Anyone who works in the cyber security field probably knows how difficult it is for companies to fill security-related job openings. But the shortage has been made all the more worrisome, given the growing severity and frequency of attacks. And according to recent research, the shortage is getting worse.
The global cyber security workforce shortage is on pace to hit 1.8 million by 2022, a 20% increase since 2015. That’s according to a report conducted by Frost & Sullivan for the Center for Cyber Safety and Education, with the support of (ISC)2, Booz Allen Hamilton and Alta Associates.
The Global Information Security Workforce Study finds that 68% of workers in North America think the workforce gap is due to a lack of qualified personnel. The survey incorporates insights from more than 19,000 cyber security professionals.
There is a clear concern that jobs remain unfilled, ultimately resulting in a lack of resources to face current industry threats, according to David Shearer, CEO at (ISC)2, an international non-profit membership association that provides security certifications.
Of the information security workers surveyed, 66% reported having too few of workers to address current threats. “We're going to have to figure out how we communicate with each other, and the industry will have to learn what to do to attract, enable and retain the cyber security talent needed to combat today's risks," Shearer said.
To help combat the growing gap, one third of hiring managers globally are planning to increase the size of their departments by 15% or more.
The report recommends that employers look for new recruitment channels and unconventional strategies and techniques to fill the worker gap. While survey respondents think the number one reason for the shortage is difficulty in finding qualified personnel, they also said job requirements are not understood by leadership.
The study shows that 70% of employers around the world are looking to increase the size of their cyber security staff this year. Currently 90% of the workforce is male, with the majority of security professionals having technical backgrounds. The report said this highlights the issue that recruitment channels and tactics need to change.
A majority of cyber security workers globally (87%) did not start out in cyber security, yet 94% of hiring managers indicate that existing experience in the field is an important consideration. One third of executives and C-suite professionals began in non-technical careers, the study said.
Other resources provide indicators of just how serious the shortfall in security skills has become. A June 2017 article in CSO, which provides a good overview of the cyber security workforce shortage, noted that the global cyber crime epidemic “is creating an unprecedented shortage of cyber security workers.”
The article listed a number of facts, figures, and observations on the cyber security employment crisis. For example, Cybersecurity Ventures, a research firm covering the global cyber economy, has predicted that there will be 3.5 million cyber security job openings worldwide by 2021.
The article also notes that in 2017 the U.S. is employing nearly 780,000 people in cyber security positions, with about 350,000 current cyber security openings, according to CyberSeek, a project supported by the National Initiative for Cybersecurity Education (NICE). NICE is a program of the National Institute of Standards and Technology (NIST) in the U.S. Department of Commerce.
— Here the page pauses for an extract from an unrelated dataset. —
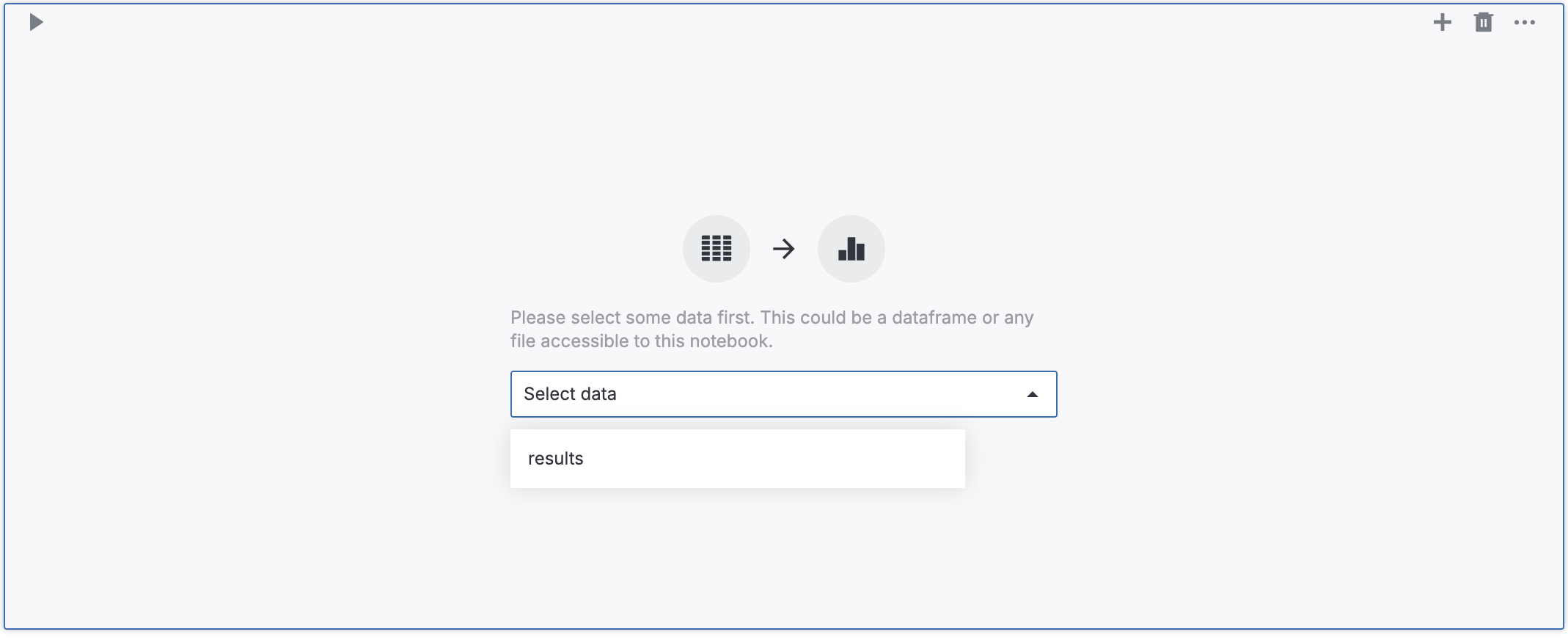Delete this cell using the trash icon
In addition, the current number of U.S. cyber security job openings is up from 209,000 in 2015. And at that time, job listing were already up 74% from the previous five years, according to a Peninsula Press analysis of numbers from the U.S. Bureau of Labor Statistics.
The shortage of security workers is being felt in a number of countries, even those that have a large supply of technology professionals. The CSO article noted that the National Association of Software and Services Companies (NASSCOM) estimated that India alone will require one million cyber security professionals by 2020 in order to meet the demands of its fast-growing economy.
All of this points to a key conclusion: the number of people with cyber security skills available in the market today is not nearly enough to meet demand. And this comes at a time when organizations are facing growing threats. Think of the recent ransomware incidents that made headlines worldwide.
The good news for organizations is that there are a number of excellent cyber security degree programs being offered by colleges and universities. The big question is whether those institutions and others will be able to turn out skilled professionals fast enough to meet the rising demand.